His dad is a singer and guitarist and his sister always sang, so growing up Tommy was always surrounded by guitars and music. His family would sit together in the evenings and play songs – mainly classic singer-songwriters like Neil Young and Bob Dylan with some country artists like Dixie Chicks and Brad Paisley too. However, his influences are, ‘such a melting pot of different artists’; blues, modern indie and Scottish artists. Each of these genres can be keenly felt across the album, Lamplighter, intertwining and evolving to produce a smooth, velvety sound and a diversity of tones.

Tommy earnt a PhD in acoustics, and this interest has also helped to shape the album. Every song is grounded in a specific location, recorded in a series of rural retreats across the UK, and the dynamics of place are essential to the sound produced. The music is able to convey a communion with nature, particularly ‘Floorboards’, which was recorded during a storm in a church in Cornwall. Since the album was created, Tommy’s producer, Sam Okell, has rebuilt his studio.

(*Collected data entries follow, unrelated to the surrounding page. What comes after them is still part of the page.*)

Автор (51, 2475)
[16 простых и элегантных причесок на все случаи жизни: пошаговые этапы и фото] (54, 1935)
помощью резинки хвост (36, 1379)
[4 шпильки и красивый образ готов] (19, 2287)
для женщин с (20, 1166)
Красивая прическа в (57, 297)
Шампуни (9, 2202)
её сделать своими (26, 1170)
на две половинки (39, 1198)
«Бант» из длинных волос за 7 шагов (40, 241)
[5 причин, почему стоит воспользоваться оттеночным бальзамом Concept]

Tommy told Atwood Magazine, “I love that Lamplighter is the only record ever to be recorded in that room as it was. I had an imprint, an audio signature that doesn’t exist anymore and won’t come around again.”

Touring as a solo artist has given Tommy the opportunity to visit a multitude of amazing places. On this tour, he has been hiking in the peak district and enjoys walking around a nature reserve before soundcheck, strengthening the authentic bond with nature that pulsates beneath every one of his songs. He also valued the opportunity to meet his fans, each of whom has been swept into the emotional vortex of his sound and affected in a different way. Tommy said, “I think touring as a solo artist also forces me, a generally introverted person, out of my shell. You get to meet so many interesting people while travelling. This is a lovely contrast to recording the album, which tends to be an insular existence. Seeing what the music means to people at live gigs makes the writing of songs feel worthwhile.”

Listening to the songs of Lamplighter is like piecing together a collage of Tommy’s life: ‘A Beautiful Day’ is set in the highlands with folk music and his grandma’s poetry; ‘Closer’ describes missing home while touring the United States; ‘Which Way the Wind Blows’ focuses on the present, on prioritising what matters; ‘Running’, as Tommy said during the performance, is something he loves and wanted to reflect in his music. In addition, the songs range from blues to pop, folk to country. This dearth of genres work together effortlessly to produce a masterpiece of an album. Tommy’s music captivates, moves and inspires in the space of a few words, without ever trying to because above all, his songs are unwaveringly honest. He is an artist who attains the full attention of his audience, not because they’re waiting for the next act, but because his music is undeniably beautiful and demands to be heard, with a gentle but insistent voice.